* **What to do**
Render the rows from the line containing "How do I perform: Select" through the end of the records as a JSON list of strings, with one string per line and blank lines omitted.

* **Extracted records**
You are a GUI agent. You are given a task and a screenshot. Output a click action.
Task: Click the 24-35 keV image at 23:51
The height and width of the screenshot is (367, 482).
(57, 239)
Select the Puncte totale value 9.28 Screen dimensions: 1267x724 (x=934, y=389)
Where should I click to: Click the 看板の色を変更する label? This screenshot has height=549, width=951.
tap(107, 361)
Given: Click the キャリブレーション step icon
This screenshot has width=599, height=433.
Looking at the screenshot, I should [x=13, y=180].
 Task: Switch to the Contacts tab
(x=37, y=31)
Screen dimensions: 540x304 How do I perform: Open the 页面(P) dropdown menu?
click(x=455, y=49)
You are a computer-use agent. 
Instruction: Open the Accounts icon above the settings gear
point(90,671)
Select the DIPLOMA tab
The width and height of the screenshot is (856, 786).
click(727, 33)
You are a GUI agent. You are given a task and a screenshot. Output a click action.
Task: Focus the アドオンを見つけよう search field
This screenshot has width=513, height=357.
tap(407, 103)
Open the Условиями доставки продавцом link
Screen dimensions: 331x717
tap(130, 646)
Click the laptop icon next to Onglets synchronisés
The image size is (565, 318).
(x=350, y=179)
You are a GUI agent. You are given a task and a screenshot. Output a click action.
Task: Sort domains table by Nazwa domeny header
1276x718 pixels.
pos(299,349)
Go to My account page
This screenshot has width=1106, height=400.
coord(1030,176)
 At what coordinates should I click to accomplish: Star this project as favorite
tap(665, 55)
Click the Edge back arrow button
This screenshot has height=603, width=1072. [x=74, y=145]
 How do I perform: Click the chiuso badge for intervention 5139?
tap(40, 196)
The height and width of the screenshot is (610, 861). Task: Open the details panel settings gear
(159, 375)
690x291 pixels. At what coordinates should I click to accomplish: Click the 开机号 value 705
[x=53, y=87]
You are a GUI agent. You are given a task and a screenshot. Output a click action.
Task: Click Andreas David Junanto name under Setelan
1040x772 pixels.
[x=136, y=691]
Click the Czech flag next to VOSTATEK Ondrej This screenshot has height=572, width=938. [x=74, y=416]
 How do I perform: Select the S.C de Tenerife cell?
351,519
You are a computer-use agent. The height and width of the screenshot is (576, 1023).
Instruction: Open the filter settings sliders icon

* **Answer for this exercise**
[
  " How do I perform: Select the S.C de Tenerife cell?",
  "351,519",
  "You are a computer-use agent. The height and width of the screenshot is (576, 1023).",
  "Instruction: Open the filter settings sliders icon"
]